Lawyer Joe O’Malley (head of commercial litigation and dispute resolution at Hayes Solicitors) told this year’s Law Society litigation conference that some warnings had been issued about widespread use of remote hearings.
There is a requirement under the Constitution that justice be administered openly, and a requirement for hearings to be held in public, he told the conference (4 November).
However, remote hearings offered efficiencies in terms of travel time and waiting time, which were beneficial.
Colleagues in the jurisdiction of England and Wales had been particularly cautious about potential tampering of witnesses, O'Malley said, and some courts had directed that remote evidence be given from an approved location.
Technical solutions had also evolved, such that the entire remote room was visible to the court, he added, so that nobody would be in a position to interfere with or assist a witness.
While short or uncontroversial remote hearings were unobjectionable, some disadvantages had been pointed out – such as a difference in levels of judicial interaction and intervention.
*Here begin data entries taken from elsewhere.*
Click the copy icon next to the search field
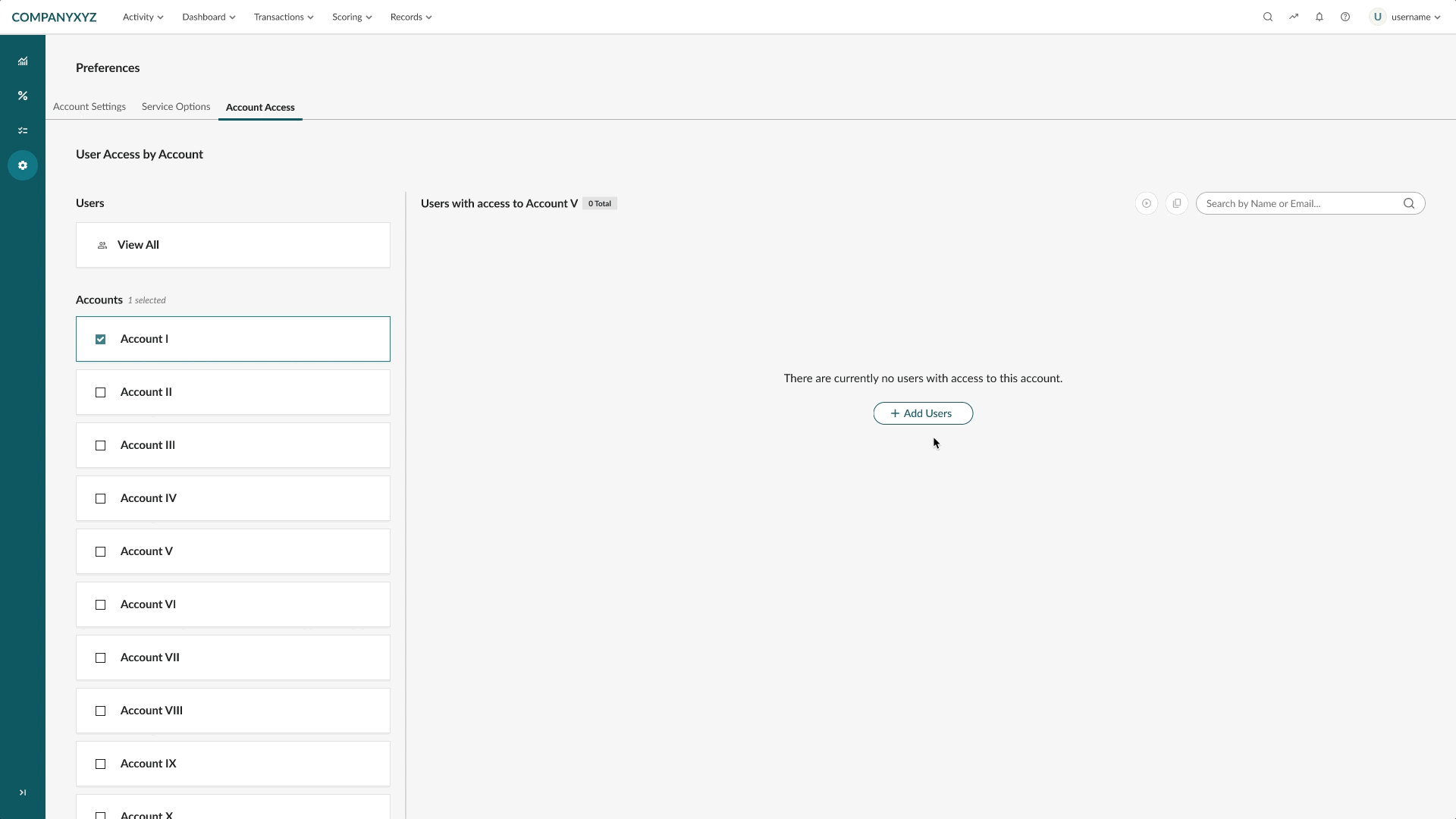1177,203
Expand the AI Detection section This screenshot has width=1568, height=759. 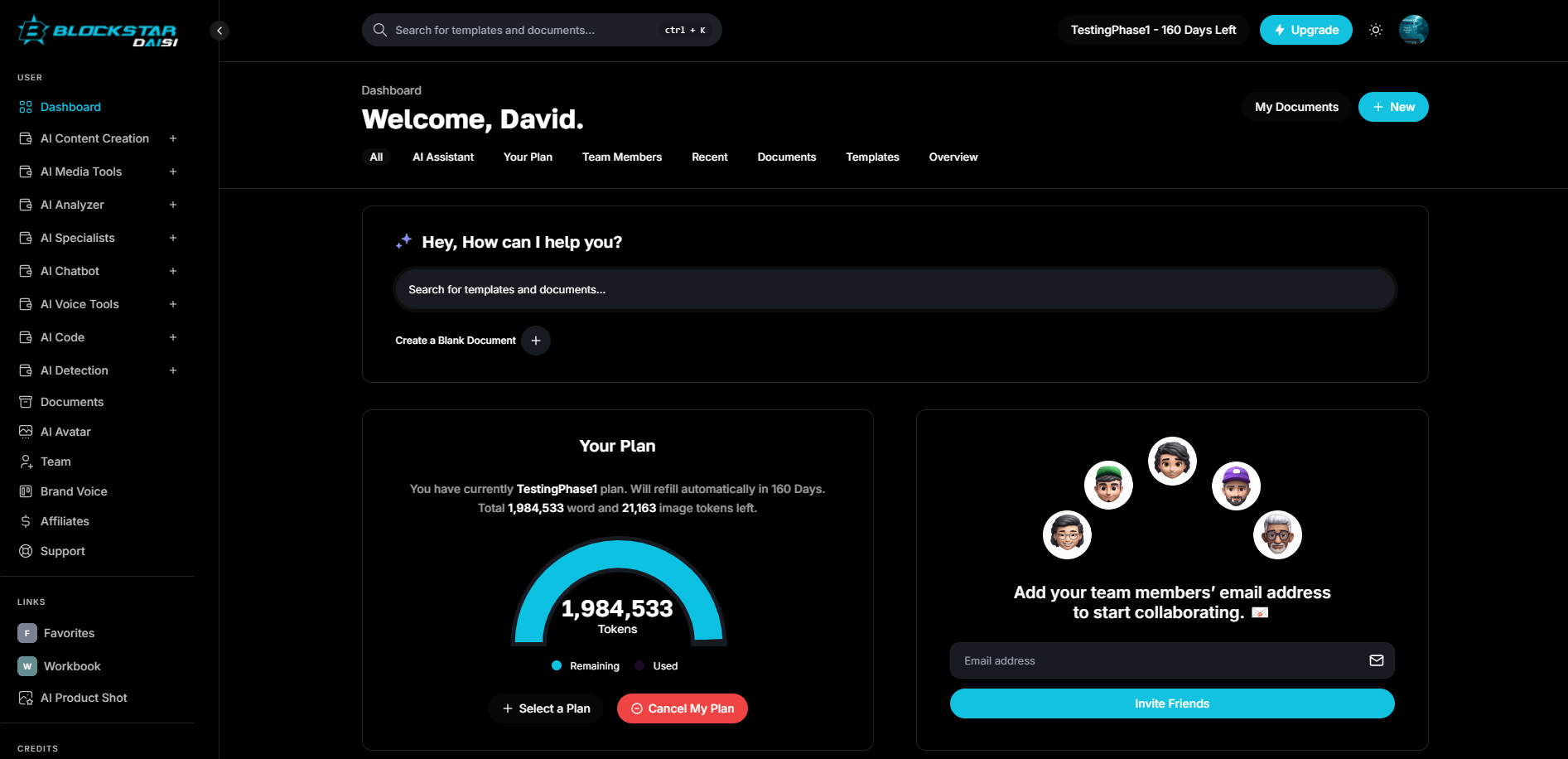[x=172, y=370]
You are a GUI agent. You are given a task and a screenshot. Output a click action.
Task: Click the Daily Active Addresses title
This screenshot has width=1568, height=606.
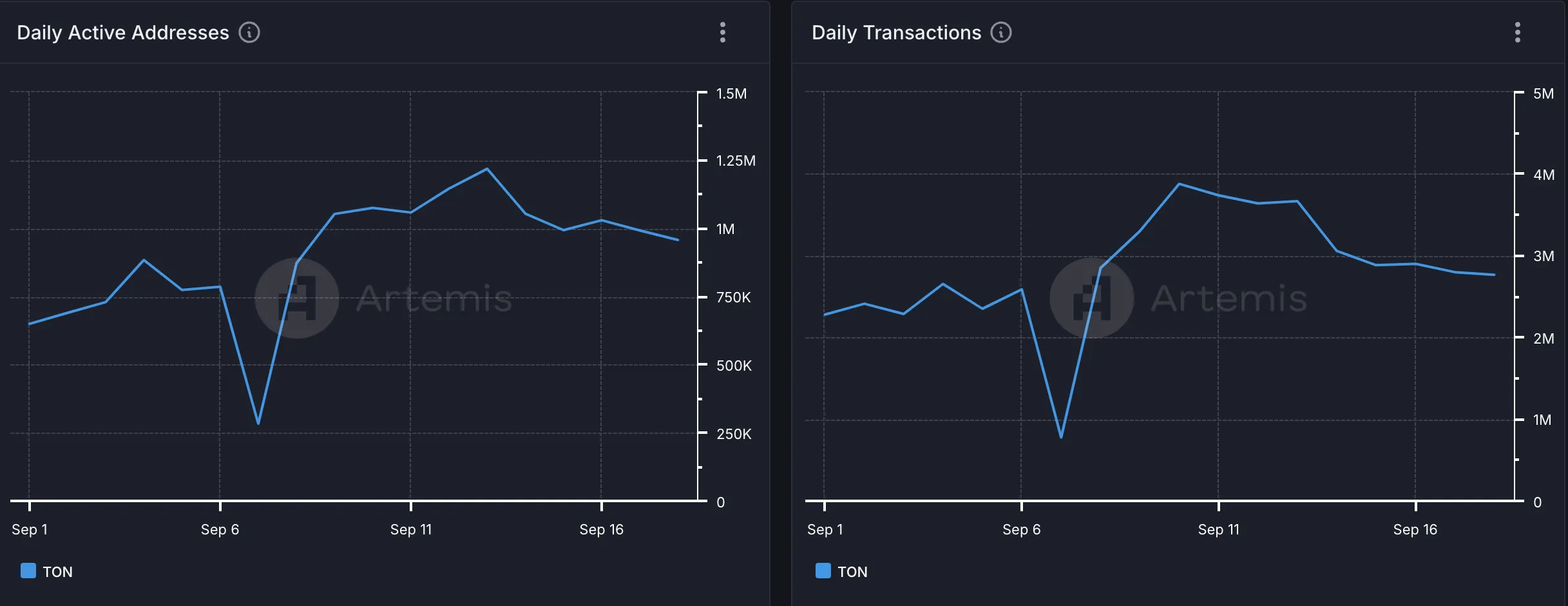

Some practitioners believe that the management of witnesses is less satisfactory in remote hearings.
And there can be challenges to effective advocacy in complex cases heard remotely.
The lawyer (small picture) added that having a physical hearing date could often act to push matters towards settlement.
A hearing date can “give that necessary pinch-point to get business done,” O’Malley said.
Remote lawyer liaison had also been facilitated with longer court breaks, and side collaboration often took place outside of the official court communication channels, where queries and clarifications could be dealt with.
There have now been 10,000 virtual hearings in Irish courts, O’Malley said, and the Courts Service envisages a future of hybrid courts.
Parties should try to agree issues as much as possible in advance, he said, in order to facilitate the hybrid system and shorten hearings.
In general, witness actions would return to physical hearings, O’Malley concluded.